学位記授与式で岩渕学長(左)に対し答辞を述べる理工学部卒業生代表の柴田史那さん(岩手大提供)

 新型コロナウイルスの感染拡大を受け、卒業式を中止した盛岡市の岩手大(岩渕明学長)で23日、4学部と大学院各研究科の総代など卒業生・修了生代表への学位記授与式が行われた。

 卒業生・修了生の1308人を対象に盛岡市の県民会館で同日に開催を予定した卒業式は、保護者や教職員を含め一堂に大勢が集まることから新型コロナへの感染リスクを避けられないとして中止。総代と大学関係者のみで学位記授与式が行われた。

 同大教育学部の総合教育研究棟(教育系)北桐ホールで行われた授与式には、スーツやはかま姿の卒業生総代が距離を取って着席。
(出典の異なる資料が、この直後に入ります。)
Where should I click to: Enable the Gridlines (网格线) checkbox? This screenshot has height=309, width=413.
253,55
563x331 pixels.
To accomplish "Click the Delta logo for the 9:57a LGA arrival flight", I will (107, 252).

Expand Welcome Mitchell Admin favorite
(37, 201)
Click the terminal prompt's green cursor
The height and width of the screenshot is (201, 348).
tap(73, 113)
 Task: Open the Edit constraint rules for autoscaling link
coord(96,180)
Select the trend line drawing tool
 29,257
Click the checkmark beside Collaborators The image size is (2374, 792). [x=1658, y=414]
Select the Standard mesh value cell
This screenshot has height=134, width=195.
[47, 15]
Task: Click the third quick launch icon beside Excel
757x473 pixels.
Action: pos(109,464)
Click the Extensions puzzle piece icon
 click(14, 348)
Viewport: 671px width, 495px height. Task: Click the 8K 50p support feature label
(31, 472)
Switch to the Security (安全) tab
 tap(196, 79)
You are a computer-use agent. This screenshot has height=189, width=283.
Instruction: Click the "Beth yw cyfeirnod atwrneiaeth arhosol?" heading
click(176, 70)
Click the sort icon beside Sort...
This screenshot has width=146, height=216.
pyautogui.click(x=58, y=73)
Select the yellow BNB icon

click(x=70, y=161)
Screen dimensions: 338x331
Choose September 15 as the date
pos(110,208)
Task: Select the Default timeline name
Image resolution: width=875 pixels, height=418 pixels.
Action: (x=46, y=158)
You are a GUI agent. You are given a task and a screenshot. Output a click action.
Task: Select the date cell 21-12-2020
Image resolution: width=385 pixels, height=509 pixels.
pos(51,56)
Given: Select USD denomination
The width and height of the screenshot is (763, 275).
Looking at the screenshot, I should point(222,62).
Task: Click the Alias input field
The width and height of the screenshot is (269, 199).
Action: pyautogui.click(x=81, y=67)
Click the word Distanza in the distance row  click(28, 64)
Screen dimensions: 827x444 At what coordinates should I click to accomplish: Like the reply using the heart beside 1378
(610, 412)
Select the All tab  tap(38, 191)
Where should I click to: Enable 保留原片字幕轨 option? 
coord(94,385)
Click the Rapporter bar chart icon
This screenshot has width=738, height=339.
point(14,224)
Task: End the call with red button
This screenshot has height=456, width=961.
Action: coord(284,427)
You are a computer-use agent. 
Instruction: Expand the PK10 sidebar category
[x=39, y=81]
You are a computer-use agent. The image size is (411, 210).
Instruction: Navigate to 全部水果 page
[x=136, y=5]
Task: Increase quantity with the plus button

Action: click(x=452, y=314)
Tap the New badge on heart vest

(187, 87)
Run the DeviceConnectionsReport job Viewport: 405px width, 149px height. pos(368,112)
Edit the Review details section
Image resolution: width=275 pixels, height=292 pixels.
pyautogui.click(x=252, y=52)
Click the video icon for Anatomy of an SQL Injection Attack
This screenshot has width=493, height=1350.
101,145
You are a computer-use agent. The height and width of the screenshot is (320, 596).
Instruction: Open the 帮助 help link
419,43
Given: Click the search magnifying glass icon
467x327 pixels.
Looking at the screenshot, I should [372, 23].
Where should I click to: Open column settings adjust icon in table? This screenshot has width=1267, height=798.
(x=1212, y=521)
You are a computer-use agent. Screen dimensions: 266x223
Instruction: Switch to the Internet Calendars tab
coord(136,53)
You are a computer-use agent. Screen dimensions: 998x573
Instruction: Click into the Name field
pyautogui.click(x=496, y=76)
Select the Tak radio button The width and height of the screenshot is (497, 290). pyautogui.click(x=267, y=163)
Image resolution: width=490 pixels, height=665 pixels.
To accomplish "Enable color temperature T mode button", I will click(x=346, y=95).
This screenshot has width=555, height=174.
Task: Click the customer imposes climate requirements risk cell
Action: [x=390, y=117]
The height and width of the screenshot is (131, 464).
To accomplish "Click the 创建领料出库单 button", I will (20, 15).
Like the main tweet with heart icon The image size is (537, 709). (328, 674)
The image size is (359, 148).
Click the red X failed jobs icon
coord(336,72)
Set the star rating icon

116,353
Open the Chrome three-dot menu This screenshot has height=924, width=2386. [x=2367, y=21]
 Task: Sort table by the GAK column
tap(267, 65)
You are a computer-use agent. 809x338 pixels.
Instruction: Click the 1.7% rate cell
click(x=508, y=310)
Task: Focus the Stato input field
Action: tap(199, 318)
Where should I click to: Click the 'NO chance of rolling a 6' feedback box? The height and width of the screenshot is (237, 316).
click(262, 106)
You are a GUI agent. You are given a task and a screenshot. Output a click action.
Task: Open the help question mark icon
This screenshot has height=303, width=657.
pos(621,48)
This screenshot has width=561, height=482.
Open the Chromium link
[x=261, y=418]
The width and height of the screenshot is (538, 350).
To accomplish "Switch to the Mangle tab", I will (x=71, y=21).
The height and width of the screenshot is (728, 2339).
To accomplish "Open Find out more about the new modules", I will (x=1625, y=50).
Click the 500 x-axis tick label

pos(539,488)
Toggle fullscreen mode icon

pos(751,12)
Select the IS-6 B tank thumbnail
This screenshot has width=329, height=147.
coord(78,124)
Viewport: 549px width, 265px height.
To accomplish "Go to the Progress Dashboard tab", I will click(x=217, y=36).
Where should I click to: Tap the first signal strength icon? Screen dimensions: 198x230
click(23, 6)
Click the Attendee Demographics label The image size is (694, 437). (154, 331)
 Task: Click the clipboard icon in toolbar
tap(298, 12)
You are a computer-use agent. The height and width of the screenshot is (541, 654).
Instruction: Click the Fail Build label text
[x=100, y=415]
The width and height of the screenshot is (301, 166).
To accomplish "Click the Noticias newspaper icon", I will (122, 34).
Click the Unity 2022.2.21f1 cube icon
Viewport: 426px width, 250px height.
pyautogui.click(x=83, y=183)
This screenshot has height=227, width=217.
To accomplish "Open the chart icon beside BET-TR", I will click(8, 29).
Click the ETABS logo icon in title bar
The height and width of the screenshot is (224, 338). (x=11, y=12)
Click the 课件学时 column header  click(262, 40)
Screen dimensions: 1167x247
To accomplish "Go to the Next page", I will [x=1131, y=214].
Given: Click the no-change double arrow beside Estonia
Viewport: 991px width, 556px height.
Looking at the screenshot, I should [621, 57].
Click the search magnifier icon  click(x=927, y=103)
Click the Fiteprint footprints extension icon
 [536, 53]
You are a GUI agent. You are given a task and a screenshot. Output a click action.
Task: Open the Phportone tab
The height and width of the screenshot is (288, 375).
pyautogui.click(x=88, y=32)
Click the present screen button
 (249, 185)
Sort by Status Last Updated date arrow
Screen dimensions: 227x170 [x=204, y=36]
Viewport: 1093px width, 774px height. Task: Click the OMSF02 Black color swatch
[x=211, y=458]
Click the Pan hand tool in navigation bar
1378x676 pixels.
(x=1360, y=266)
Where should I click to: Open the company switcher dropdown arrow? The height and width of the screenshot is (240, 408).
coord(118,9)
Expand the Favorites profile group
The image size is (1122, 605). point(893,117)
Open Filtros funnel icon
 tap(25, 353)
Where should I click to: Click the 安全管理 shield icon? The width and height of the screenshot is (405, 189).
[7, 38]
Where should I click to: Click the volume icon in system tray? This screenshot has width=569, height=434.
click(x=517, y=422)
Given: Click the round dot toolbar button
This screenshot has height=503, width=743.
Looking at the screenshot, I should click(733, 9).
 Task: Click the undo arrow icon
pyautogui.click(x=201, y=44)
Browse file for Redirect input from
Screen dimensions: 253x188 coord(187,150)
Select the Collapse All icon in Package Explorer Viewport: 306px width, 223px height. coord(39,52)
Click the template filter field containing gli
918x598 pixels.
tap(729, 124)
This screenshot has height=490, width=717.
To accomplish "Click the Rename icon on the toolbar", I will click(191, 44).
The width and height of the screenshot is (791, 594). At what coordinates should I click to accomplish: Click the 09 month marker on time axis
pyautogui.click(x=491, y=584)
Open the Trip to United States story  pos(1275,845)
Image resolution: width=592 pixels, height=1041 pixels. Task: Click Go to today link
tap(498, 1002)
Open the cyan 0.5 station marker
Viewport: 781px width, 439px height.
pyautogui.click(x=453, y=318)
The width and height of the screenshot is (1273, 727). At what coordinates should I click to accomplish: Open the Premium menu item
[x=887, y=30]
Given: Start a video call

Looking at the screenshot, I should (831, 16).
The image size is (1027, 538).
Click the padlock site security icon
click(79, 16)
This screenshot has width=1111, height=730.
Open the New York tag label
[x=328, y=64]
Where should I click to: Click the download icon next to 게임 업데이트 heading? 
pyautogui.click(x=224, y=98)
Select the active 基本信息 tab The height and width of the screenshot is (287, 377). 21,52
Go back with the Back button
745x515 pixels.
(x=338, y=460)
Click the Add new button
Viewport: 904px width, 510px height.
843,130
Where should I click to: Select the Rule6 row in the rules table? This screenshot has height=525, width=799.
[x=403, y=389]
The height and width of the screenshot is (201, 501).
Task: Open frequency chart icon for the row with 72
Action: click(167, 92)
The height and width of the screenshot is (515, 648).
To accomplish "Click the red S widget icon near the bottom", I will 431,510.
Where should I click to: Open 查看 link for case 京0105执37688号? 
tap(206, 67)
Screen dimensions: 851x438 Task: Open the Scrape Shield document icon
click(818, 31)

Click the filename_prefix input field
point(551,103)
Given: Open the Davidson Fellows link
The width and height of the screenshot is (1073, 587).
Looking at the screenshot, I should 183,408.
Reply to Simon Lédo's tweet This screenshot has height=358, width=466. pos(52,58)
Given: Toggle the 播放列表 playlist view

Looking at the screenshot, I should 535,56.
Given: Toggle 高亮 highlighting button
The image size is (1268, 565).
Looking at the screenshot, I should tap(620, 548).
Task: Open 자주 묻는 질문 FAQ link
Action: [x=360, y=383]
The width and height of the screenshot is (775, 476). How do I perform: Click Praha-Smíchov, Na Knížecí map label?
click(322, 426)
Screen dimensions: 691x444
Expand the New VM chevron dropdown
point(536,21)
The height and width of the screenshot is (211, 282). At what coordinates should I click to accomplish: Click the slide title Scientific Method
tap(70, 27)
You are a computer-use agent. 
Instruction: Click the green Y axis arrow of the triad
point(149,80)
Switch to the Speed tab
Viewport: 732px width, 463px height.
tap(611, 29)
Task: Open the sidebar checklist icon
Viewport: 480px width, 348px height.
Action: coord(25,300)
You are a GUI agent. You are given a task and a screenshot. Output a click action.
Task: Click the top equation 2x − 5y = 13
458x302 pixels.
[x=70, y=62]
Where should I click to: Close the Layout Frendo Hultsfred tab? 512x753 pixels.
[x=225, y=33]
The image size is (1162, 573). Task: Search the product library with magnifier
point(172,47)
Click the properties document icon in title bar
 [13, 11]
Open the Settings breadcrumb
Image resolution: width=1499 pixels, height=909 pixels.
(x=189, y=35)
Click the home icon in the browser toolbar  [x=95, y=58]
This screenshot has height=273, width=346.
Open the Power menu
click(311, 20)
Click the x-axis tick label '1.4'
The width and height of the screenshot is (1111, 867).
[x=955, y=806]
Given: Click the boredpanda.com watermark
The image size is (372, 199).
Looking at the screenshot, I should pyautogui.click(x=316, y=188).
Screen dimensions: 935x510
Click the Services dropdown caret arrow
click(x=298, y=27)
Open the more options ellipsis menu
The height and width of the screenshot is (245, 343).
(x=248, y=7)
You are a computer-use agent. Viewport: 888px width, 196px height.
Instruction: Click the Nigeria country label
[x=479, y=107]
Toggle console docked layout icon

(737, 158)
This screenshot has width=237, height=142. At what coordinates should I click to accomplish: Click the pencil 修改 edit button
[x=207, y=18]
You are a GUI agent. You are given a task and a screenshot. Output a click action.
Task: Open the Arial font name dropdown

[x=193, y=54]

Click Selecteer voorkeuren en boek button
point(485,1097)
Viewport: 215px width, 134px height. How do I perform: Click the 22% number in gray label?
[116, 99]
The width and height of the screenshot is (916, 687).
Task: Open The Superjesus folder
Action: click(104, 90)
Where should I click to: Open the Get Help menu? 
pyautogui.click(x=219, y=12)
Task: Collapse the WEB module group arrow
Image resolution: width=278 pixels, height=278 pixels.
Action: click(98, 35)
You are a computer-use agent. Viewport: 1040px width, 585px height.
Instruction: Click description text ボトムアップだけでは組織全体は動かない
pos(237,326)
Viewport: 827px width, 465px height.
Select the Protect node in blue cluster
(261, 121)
大学関係者らが見守る中、岩渕学長から学位記を受け取り、卒業生と修了生の総代代表が答辞を述べた。

 岩渕学長は式辞で「皆さんには直観力を高めると同時に科学的根拠に基づき物事を冷静に判断していくことが求められる」と述べ、新型コロナウイルス感染症と絡めてグローバル社会の危機管理の重要性を説き、リーダーとして社会に貢献することを期待した。

 今春から教員として特別支援学校に勤める佐藤実祐さん(22)=北上市=は、教育学部卒業生を代表して学位記を受け取り「このような状況の中でも式を開いてもらい、卒業を実感し、社会人になる自覚を持つことができた。障害がある子供たちが自分らしさを生かして生活していけるよう指導や支援できる教員になりたい」と話していた。

 例年卒業式終了後に行われている個々への学位記伝達は予定通り実施され、学科や専攻ごとに学内の複数の教室に分かれて学位記などを受け取った。学位授与式の様子は動画投稿サイト「ユーチューブ」を通じて同時配信された。